§ **WORK TASK**: The answer must consist of each line below that holds the word "computer", copied as it stands.

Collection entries
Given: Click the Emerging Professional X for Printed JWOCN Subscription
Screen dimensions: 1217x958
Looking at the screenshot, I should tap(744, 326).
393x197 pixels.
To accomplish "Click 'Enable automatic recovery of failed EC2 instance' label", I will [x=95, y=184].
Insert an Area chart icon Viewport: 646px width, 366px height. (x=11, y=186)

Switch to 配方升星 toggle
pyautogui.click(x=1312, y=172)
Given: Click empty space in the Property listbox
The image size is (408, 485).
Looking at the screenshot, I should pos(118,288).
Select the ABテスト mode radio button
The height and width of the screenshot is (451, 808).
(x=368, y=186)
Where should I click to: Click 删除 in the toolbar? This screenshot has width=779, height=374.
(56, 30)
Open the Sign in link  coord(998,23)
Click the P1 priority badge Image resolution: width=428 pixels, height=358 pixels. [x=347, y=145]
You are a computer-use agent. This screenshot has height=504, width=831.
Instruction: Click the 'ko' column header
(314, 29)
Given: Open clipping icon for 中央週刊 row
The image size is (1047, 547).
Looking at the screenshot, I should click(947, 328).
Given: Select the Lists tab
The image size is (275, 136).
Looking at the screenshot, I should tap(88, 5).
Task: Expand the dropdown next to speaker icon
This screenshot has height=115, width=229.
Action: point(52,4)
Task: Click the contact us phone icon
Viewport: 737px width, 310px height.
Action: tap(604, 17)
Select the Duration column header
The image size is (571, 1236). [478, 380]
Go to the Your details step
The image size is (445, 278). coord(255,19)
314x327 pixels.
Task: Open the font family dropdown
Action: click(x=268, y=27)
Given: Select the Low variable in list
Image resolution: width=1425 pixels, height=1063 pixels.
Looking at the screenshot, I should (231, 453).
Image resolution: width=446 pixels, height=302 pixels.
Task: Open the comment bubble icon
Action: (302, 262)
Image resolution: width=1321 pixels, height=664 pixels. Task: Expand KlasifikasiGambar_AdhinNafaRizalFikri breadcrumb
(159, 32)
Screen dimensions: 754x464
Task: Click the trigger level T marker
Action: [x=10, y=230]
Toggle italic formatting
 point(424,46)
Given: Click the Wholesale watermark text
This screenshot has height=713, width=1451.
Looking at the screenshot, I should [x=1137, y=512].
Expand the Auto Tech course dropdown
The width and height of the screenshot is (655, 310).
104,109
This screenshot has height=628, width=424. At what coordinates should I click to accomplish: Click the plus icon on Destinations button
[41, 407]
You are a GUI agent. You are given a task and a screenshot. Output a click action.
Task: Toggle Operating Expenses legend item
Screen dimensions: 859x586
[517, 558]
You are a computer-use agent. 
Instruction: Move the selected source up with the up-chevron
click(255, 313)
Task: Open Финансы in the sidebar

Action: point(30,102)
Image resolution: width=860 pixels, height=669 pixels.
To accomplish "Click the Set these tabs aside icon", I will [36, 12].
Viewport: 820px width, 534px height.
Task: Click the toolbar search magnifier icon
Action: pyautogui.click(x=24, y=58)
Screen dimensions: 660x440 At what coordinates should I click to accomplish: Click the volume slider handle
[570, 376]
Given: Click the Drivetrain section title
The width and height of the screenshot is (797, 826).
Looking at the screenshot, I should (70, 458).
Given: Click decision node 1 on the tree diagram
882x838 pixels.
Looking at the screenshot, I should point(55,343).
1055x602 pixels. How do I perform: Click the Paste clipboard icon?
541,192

§ **RESPONSE BELOW**:
You are a computer-use agent. This screenshot has height=504, width=831.
You are a computer-use agent. 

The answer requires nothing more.